Hypereport: Dilema Gaya Hidup Wah di Balik Barang Mewah
13 June 2023 |
06:21 WIB
1
Like
Like
Like
Dalam konteks budaya populer, simbolisme sebagai wujud eksistensi diri menjadi sebuah perkara penting untuk mengukuhkan identitas dan kelas sosial tertentu. Salah satunya direpresentasikan dalam kepemilikan terhadap barang-barang konsumen yang dicitrakan sebagai merek mewah (luxury brand).
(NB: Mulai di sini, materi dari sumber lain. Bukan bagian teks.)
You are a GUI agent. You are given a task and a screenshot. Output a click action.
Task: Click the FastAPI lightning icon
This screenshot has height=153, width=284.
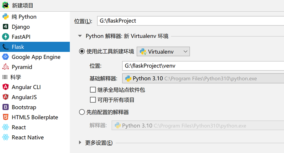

Jika pada dekade 90-an penguasaan terhadap merek-merek papan atas itu hanya dapat diakses oleh kelompok jetset dari kalangan mapan berusia di atas 40. Pada dekade ini, perburuan terhadap produk luks itu telah bergeser ke level menengah bawah, bahkan pada rentang usia yang lebih muda, terutama dari kalangan milenial dan generasi Z.
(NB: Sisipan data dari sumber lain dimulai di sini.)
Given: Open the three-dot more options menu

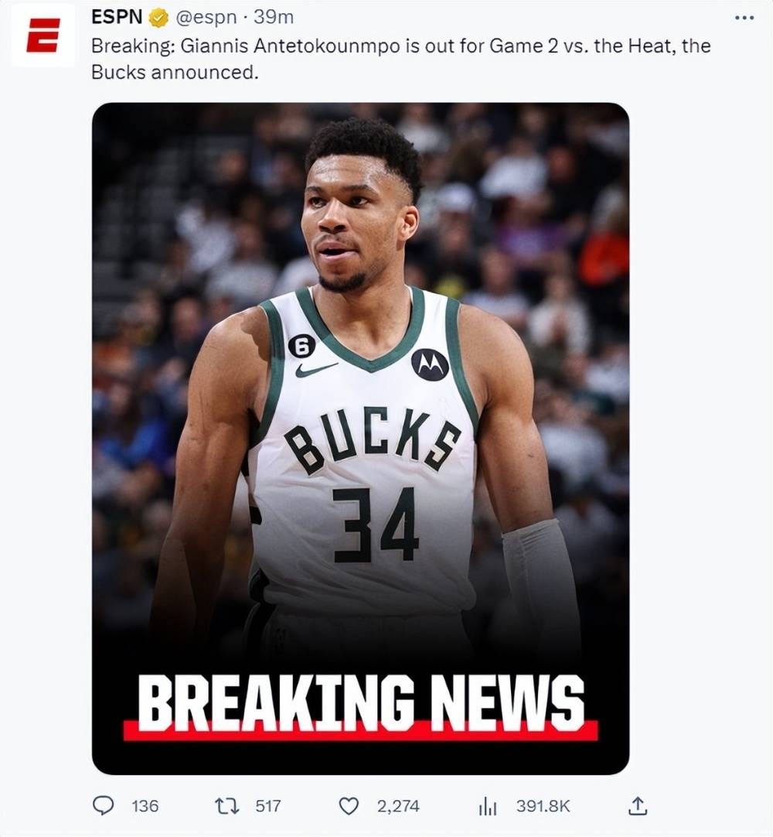Looking at the screenshot, I should (x=744, y=18).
Ada banyak faktor yang memicunya, mulai dari perkembangan media sosial yang begitu pesat dan meluas serta membuka kesempatan setiap orang untuk tampil serba sempurna, hingga dinamika kaum urban yang berbaur dari berbagai kelas sosial dan memaksa sebagiannya untuk beradaptasi terhadap kelompok atas di lingkungan pergaulannya.
Motivasinya pun sangat bervariatif baik sekadar membangun citra diri, pamer kemewahan (flexing), jadi social climber untuk masuk ke lingkungan sosialita tertentu, mencari validasi sosial, atau sebagian mencoba memaknainya ke dalam gaya hidup minimalis dengan cara hanya mengoleksi sedikit barang-barang mewah tertentu.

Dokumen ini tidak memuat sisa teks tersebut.